Otto anni fa la morte sul lavoro di Reuf


Il circolo Chico Mendes denuncia “l’assordante silenzio” della città e comunica che domani, simbolicamente, intitolerà al giovane operaio albanese la piazzetta in cui morì mentre era al lavoro.

21 marzo 2010 - 13:27

Oggi ricorre l’ottavo anniversario della morte di Reuf Islamaj, “giovane operaio albanese ‘clandestino’ che lavorava in nero in un cantiere edile di via Ranzani”. Lo ricorda il circolo Chico Mendes di Bologna, aggiungendo che come ogni anno “si torna a registrare un quasi totale ed assordante silenzio su questa morte”. La magistratura “ha emesso una condanna penale per omicidio colposo e la famiglia ha ricevuto un miserrimo ‘risarcimento'”, scrive il circolo, mentre “il problema dei rischi per la salute e la vita a carico dei lavoratori immigrati (ma evidentemente anche italiani) e’ rimasto tutto”.

Per quanto riguarda la vicenda di Islamaj, “abbiamo proposto al Comune di Bologna ed alla commissione toponomastica di intitolare a Reuf Islami la piazzetta di via Ranzani che fu teatro dell’omicidio colposo”, sottolinea il circolo, ma “la risposta e’ stata parzialmente negativa: si puo’ fare ma
si vedra’ dove e quando”. Al circolo Mendes “risulta che abbia influito su questa posizione il parere negativo dell’Universita’”, proprietaria dell’area.

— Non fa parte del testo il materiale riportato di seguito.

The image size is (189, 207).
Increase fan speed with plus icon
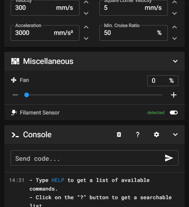(174, 95)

In
altre parole “si e’ optato per una penosa strategia delle rimozione, mentre per qualche calciatore del Bologna l’intitolazione di una strada ci scappera’, prima o poi”.

Per questo il circolo Mendes intende “rilanciare la questione alla commissaria Cancellieri, al rettore dell’Universita’, alla citta’ intera” proponendo di intitolare la piazzetta ed invitando alla cerimonia la sua famiglia e delegazioni
delle comunita’ migranti. Intanto “per noi quella è ‘piazza Reuf Islami'”, conclude il circolo Mendes, e li’ domani “porremo una targa ed un fiore”.